A Slow but Steady Climb to Prosperity (WSJ)
Alan S. Blinder writes that there are two basic facts shaping the election: After four years, the economy still stinks, but it’s also getting better, slowly but surely. Republicans deny that the second part is true, and if they control the levers of policy, it won’t be.
Being Nice to Business Has Nothing to Do With Economic Growth (Slate)
Matthew Yglesias notes that critics who argue that Obama can’t effectively guide the economy without buttering up business leaders should remember that said leaders hated FDR’s guts throughout his presidency, and he did pretty okay without them.
Little Federal Help for the Long-Term Unemployed (NYT)
Annie Lowrey and Catherine Rampell write that addressing long-term joblessness remains one of our biggest economic challenges, and while many policymakers agree in principle, they seem to have forgotten that it’s their job to do something about it.

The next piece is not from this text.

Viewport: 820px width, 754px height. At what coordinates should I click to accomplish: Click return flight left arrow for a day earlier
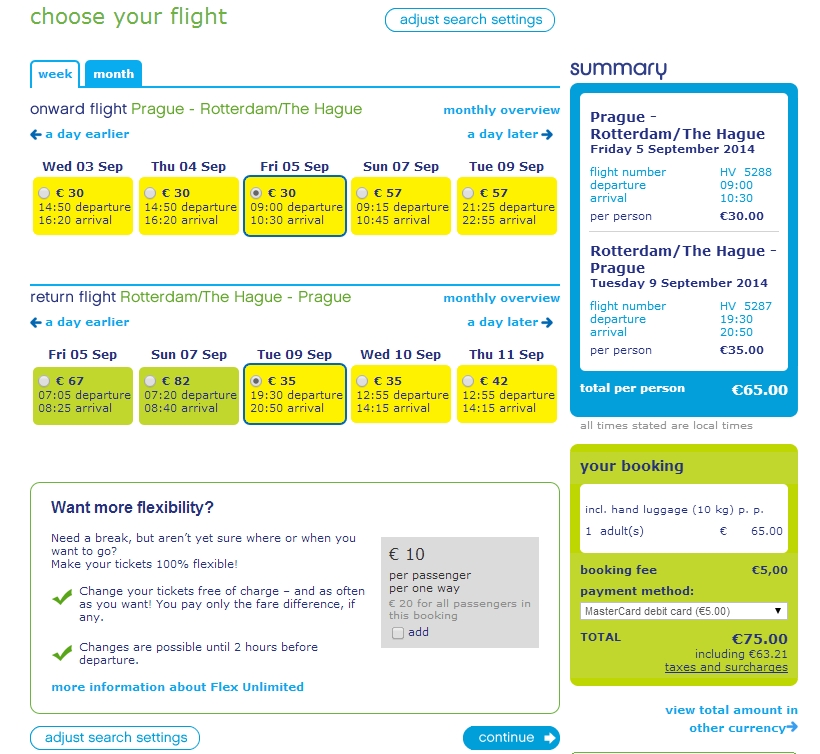click(x=36, y=323)
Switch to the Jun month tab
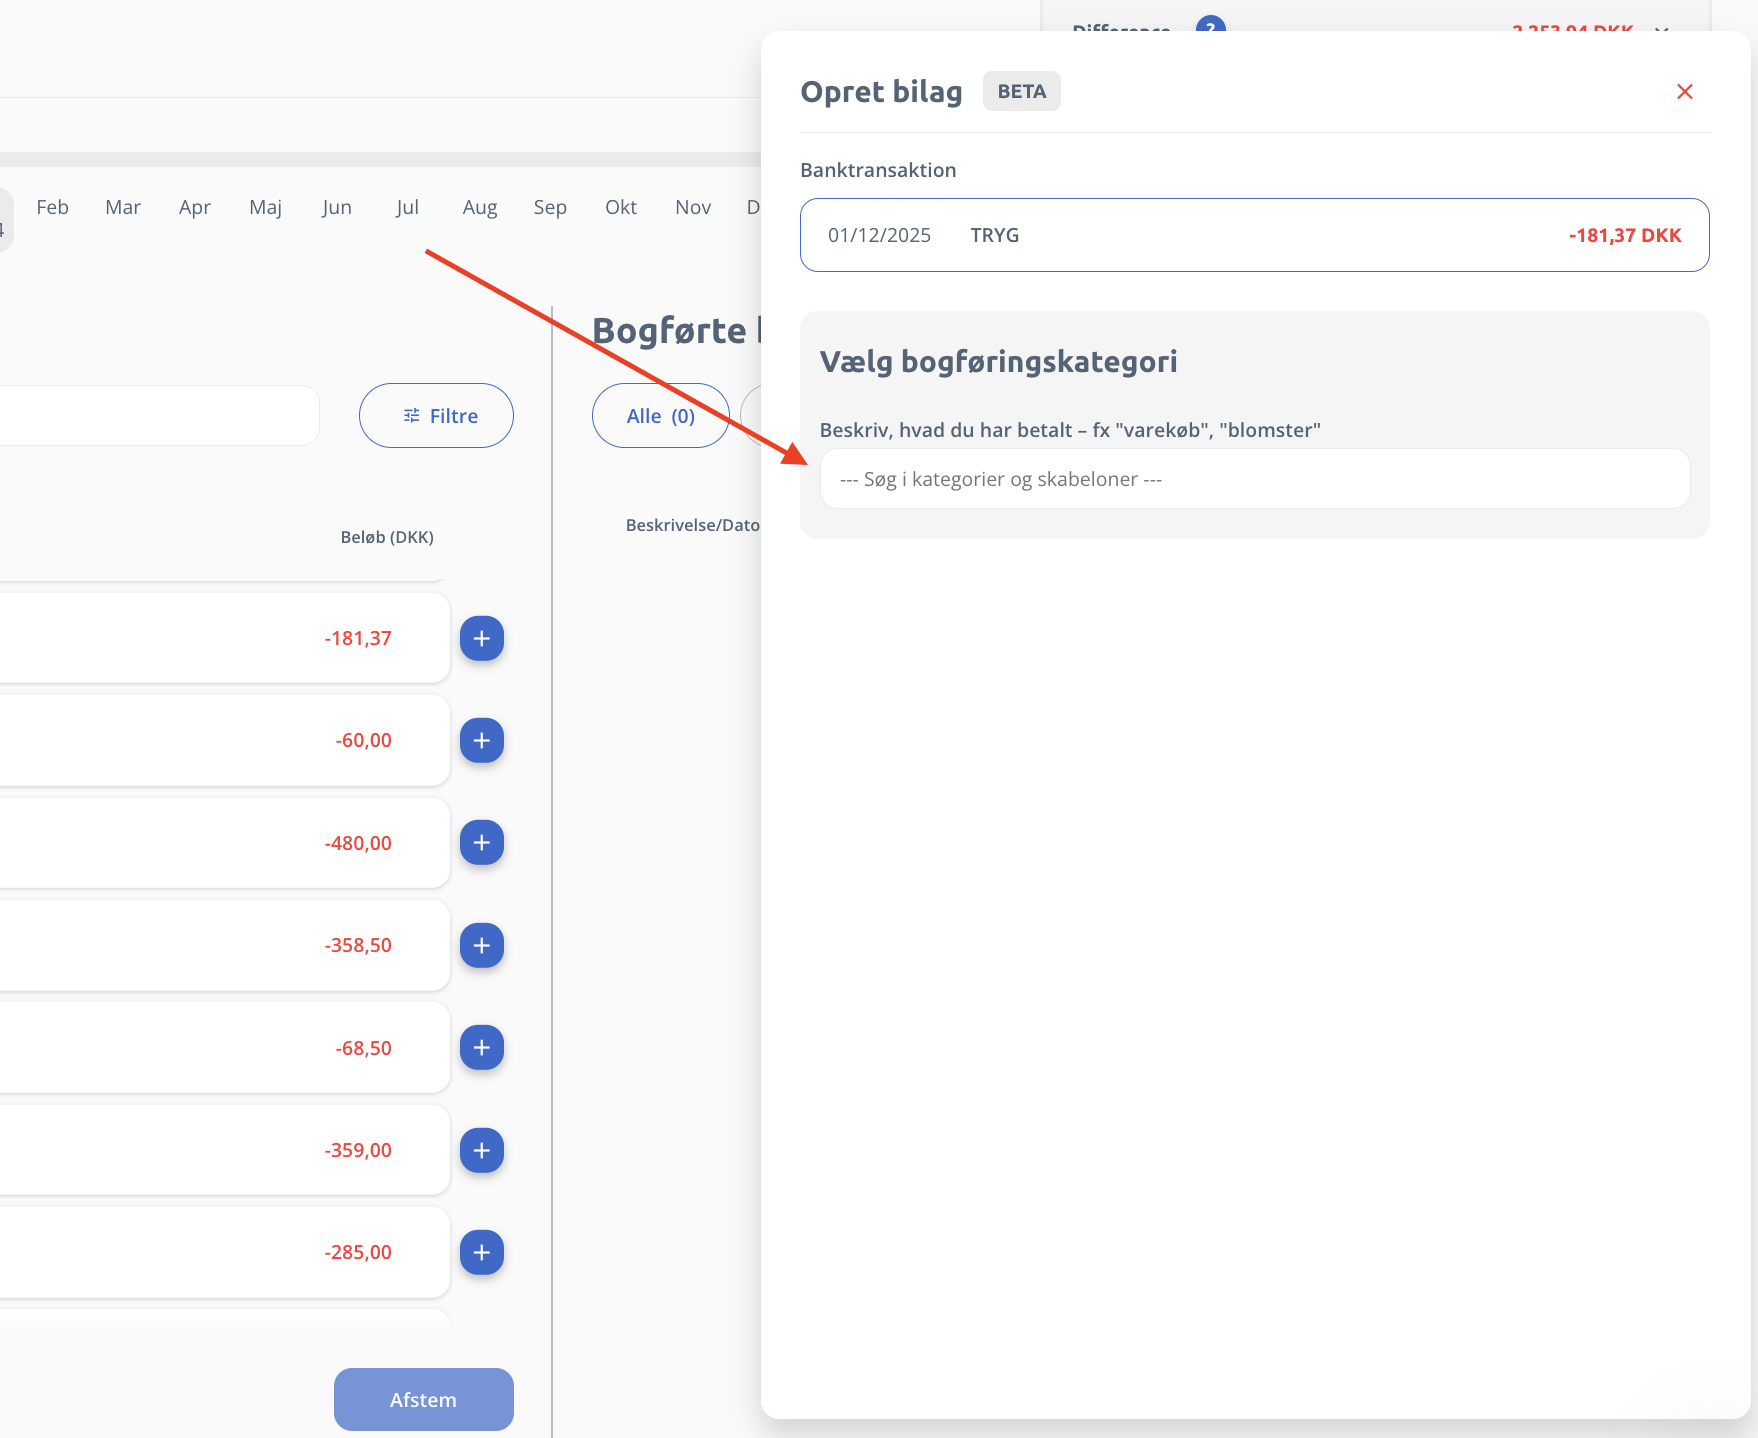This screenshot has width=1758, height=1438. click(x=337, y=207)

Why Should Government Respond Differently to Natural vs. Economic Disasters? (Prospect)
David Callahan notes that after Hurricane Sandy, nearly everyone agrees that it’s the government’s duty to deliver aid to those in need. But unlike the victims of economic disasters, we don’t blame the survivors for growing too dependent on the rescue boats.
Get ready for the phony debt fight (Salon)
Dean Baker writes that no matter who wins the election, we’re about to see a push for deficit reduction led by the CEOs behind the Campaign to Fix the Debt, who coincidentally don’t think it’s a good idea to do that by raising more tax revenue from themselves.
Nonpartisan Tax Report Withdrawn After G.O.P. Protest (NYT)
Jonathan Weisman reports that the GOP pressured the Congressional Research Service into withdrawing a report that showed no link between top tax rates and economic growth. The naked emperor probably had that annoying kid thrown in a dungeon, too.
#TalkPoverty: The Obama Campaign Responds (The Nation)
Greg Kaufmann has asked the presidential candidates to explain how they plan to address child poverty, and the Obama campaign has taken him up on the challenge. Meanwhile, the Romney campaign says it won’t be participating. Points for honesty!
How will the election change the Fed? (MoneyWatch)
Mark Thoma thinks we can expect a more hawkish replacement for the Bernank if Mitt Romney is elected, but there won’t be much change in policy due to a) resistance from other Fed members b) not wanting to be the guy who destroyed the economy.
‘Too Big to Fail’ Remains Very Real (NYT)
Simon Johnson notes that while financial sector insiders insist that recent regulation has ended the problem of “too big to fail” (even though they hate it), as far as the markets are concerned, their financial institutions remain both very big and full of fail.